While a large chip computing engine as a multi-chip or wafer-level composite may be intriguing, it is important to consider how these devices are interconnected to provide exascale computing systems. Here is what CAS researchers have to say on this matter:
The researchers wrote, "For current and future exascale computing, we predict that a tiered chiplet architecture will be a powerful and flexible solution," as shown in the figure below, which is a lengthy excerpt from the CAS paper. "The tiered chiplet architecture is designed with multiple cores and many chiplets with tiered interconnects. Within the chiplet, cores communicate using ultra-low latency interconnects, while chiplets communicate with each other via low-latency interconnects that benefit from advanced packaging technologies, thus minimizing on-chip latency and NUMA effects in this highly scalable system. The memory hierarchy includes core memory, on-chip memory, and off-chip memory. These three levels of memory differ in terms of memory bandwidth, latency, power consumption, and cost. In the overview of the tiered chiplet architecture, multiple cores are connected through a crossbar switch and share caches. This forms a pod structure, and pods are interconnected via the chiplet's internal network. Multiple pods form a chiplet, which is interconnected via a chiplet-to-chiplet network and then connected to off-chip memory. Careful design is required to fully leverage this hierarchy. Proper utilization of memory bandwidth to balance workloads across different computational tiers can significantly improve the efficiency of chiplet systems. Correctly designing communication network resources ensures that chiplets collaborate on shared memory tasks."
It is difficult to argue with anything stated in this passage, but the CAS researchers do not specify how they will actually address these issues. This is the most challenging part.
Interestingly, the cores in the diagram are referred to as "programmable" and "reconfigurable," but it is unclear what this entails. It may require the use of variable threading technologies (such as IBM's Power8, Power9, and Power10 processors) to accomplish more work rather than mixing CPU and FPGA components within the cores.

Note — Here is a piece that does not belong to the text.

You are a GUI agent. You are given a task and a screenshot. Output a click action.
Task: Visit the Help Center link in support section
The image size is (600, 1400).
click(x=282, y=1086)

CAS researchers indicate that the large chip computing engine will consist of over one trillion transistors, occupying a total area of thousands of square millimeters, using chiplet packaging or wafer-level integration of computing and storage blocks. For exascale HPC and AI workloads, we believe CAS is likely considering HBM stacked DRAM or some alternative to dual-pumped main memory, such as the MCR memory developed by Intel and SK Hynix. RISC-V cores may have a substantial amount of local SRAM for computation, which could eliminate the need for HBM memory and allow for the acceleration of DDR5 memory using MCR dual-pumped technology. Much depends on the workload and their sensitivity to memory capacity and memory bandwidth.